# Huntington Reservoir - Mammoth



## TOgden (Sep 10, 2007)

A couple of us decided that we needed to go somewhere high to fish and escape the valley heat.
We hadn't heard any reports from any of the Manti Mountain lakes/reservoirs and that could mean one of two things. Either the fishing is poor and no one wants to talk about it, or the fishing is good and no one wants to talk about it. 

We decided to try Mammoth and find out for ourselves what the fishing is like. I could throw a couple of disclaimers in about just coming off a full moon and the 4th of July Holiday weekend but I won't.

We launched our tubes at 8:30 and fished until 3:00 using fly tackle. We used fast sinking lines and size 8 bead head leeches, buggers, and soft hackles in red, tan, and olive. We each caught six small tiger trout, 12" - 14" and had a few other fish on. Most of the fish came from water 15' - 25' deep while stripping the fly up from the bottom.

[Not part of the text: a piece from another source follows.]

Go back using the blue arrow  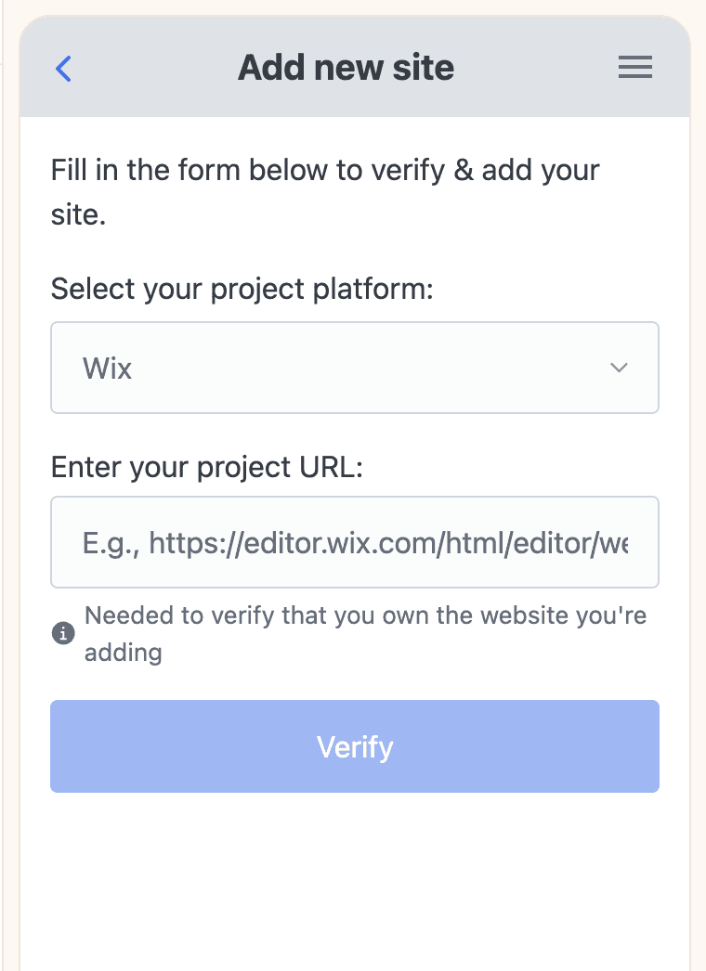(x=63, y=68)
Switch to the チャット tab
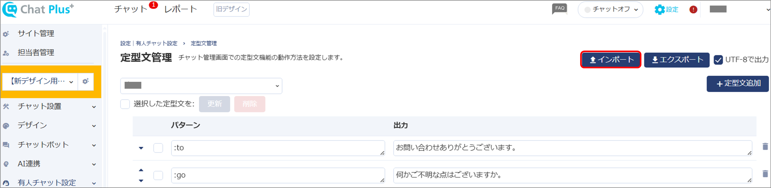 [x=131, y=9]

There were lots of shore fishermen but no boats or other floaters except a guy on a SUP. The folks fishing from shore were using various methods, lures, fly & bubble, and bait but we never saw anyone from the bank catch any fish.

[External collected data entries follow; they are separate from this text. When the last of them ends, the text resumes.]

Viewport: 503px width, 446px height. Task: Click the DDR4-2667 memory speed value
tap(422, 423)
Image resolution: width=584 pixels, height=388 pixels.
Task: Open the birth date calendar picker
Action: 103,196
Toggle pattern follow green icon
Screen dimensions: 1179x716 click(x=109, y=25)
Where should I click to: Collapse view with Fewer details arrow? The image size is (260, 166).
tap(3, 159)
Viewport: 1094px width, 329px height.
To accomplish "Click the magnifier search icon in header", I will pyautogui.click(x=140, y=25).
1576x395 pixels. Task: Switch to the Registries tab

The water temperature was 59-61 degrees. The visibility in the water was about 10' - 11'. The reservoir is 99% full and dropping slowly.

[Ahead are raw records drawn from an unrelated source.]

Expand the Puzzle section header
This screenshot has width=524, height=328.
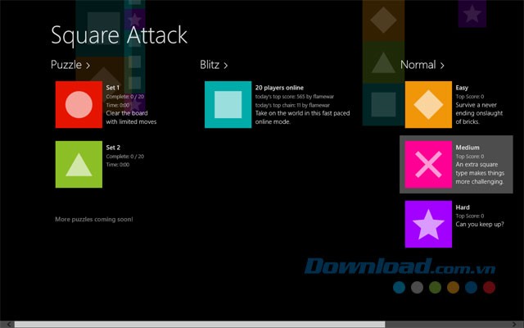click(x=70, y=64)
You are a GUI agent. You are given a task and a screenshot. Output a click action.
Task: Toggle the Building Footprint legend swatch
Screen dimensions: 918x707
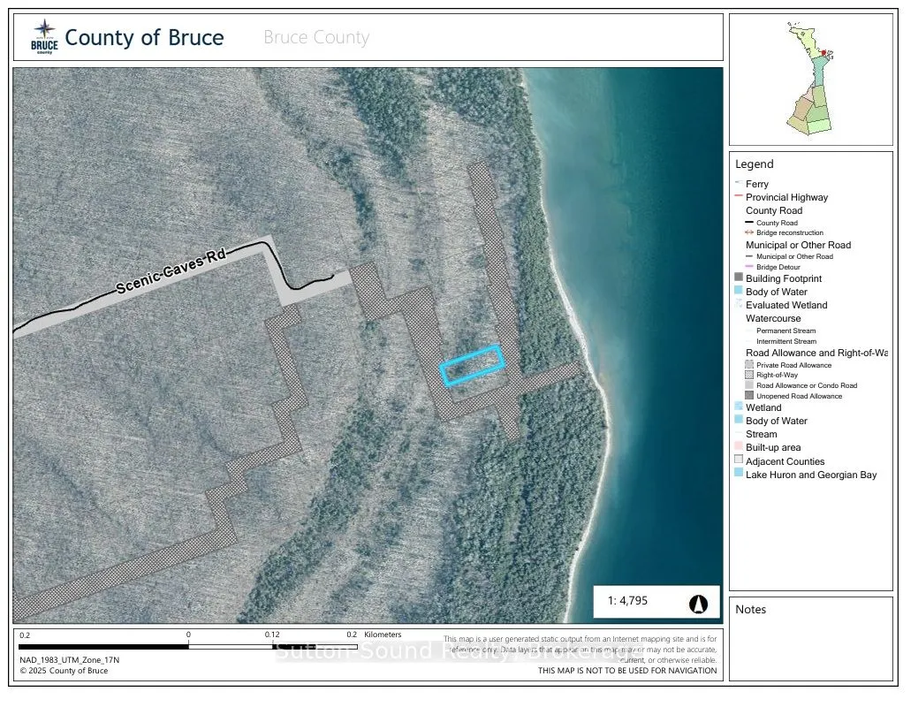point(739,277)
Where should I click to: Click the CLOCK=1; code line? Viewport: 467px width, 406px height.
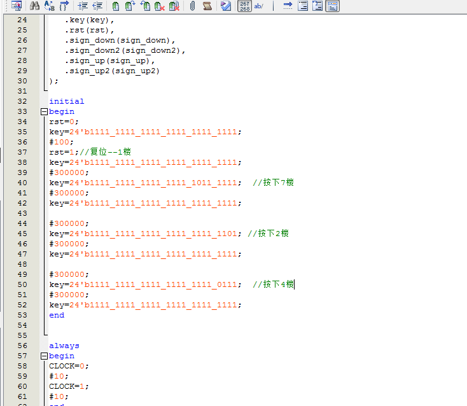(x=69, y=386)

It was not a stellar day for fishing but the air temps were comfortable and the scenery was great.


----------



## PBH (Nov 7, 2007)

Nice to see the place full -- is that normal? It's quite pretty.


----------



## Kwalk3 (Jun 21, 2012)

Thanks for the report! We might be headed down to that area this weekend. Probably bounce around to a few of the lakes down there but Mammoth is still in the plans.


----------



## pollo70 (Aug 15, 2016)

Thanks for posting a report it's been a few years since I've been up there and fished "Electric Lake" also has good fishing and beautiful to visit .


----------



## TOgden (Sep 10, 2007)

PBH said:


> Nice to see the place full -- is that normal? It's quite pretty.


Two years ago it got down to the C-pool for the first time since they raised the dam. The fishing has been somewhat slow since then. It filled last year and it is pretty normal to have this much water in it this time of year. It's the top reservoir so the irrigation company tries to keep more water in there.

The picture is Mammoth at the conservation pool in 2018.


----------



## Vanilla (Dec 11, 2009)

Kwalk3 said:


> Thanks for the report! We might be headed down to that area this weekend. Probably bounce around to a few of the lakes down there but Mammoth is still in the plans.


We'll be down in the area camping later this week. Look for the guy not catching any fish! :grin:


----------



## TOgden (Sep 10, 2007)

Vanilla said:


> We'll be down in the area camping later this week. Look for the guy not catching any fish! :grin:


One good thing about that area is that there are so many options. If you don't catch fish at Mammoth you've got Cleveland, Miller Flat, Gooseberry, Electric Lake, and Potters Pond that are not to far to drive.:smile:

Good luck and enjoy the cool temps.


----------



## Kwalk3 (Jun 21, 2012)

TOgden said:


> One good thing about that area is that there are so many options. If you don't catch fish at Mammoth you've got Cleveland, Miller Flat, Gooseberry, Electric Lake, and Potters Pond that are not to far to drive.:smile:
> 
> Good luck and enjoy the cool temps.


That area is one of my favorites for that exact reason. Huntington creek is another option that is always a fun dry fly fishery below the Electric Lake Dam. Looking forward to the weekend already.


----------



## brisket (Mar 3, 2015)

Vanilla said:


> We'll be down in the area camping later this week. Look for the guy not catching any fish! :grin:


Hopefully you'll find a camping spot.


----------



## Daisy (Jan 4, 2010)

Going to add something similar but to a different lake in this area...fished Duck Fork the 4th and 5th, it was very slow. I did not see any others doing much better.


----------



## TOgden (Sep 10, 2007)

Daisy said:


> Going to add something similar but to a different lake in this area...fished Duck Fork the 4th and 5th, it was very slow. I did not see any others doing much better.


Thanks for the report on DF.

We fished Ferron last Thursday and it wasn't real fast fishing either.


----------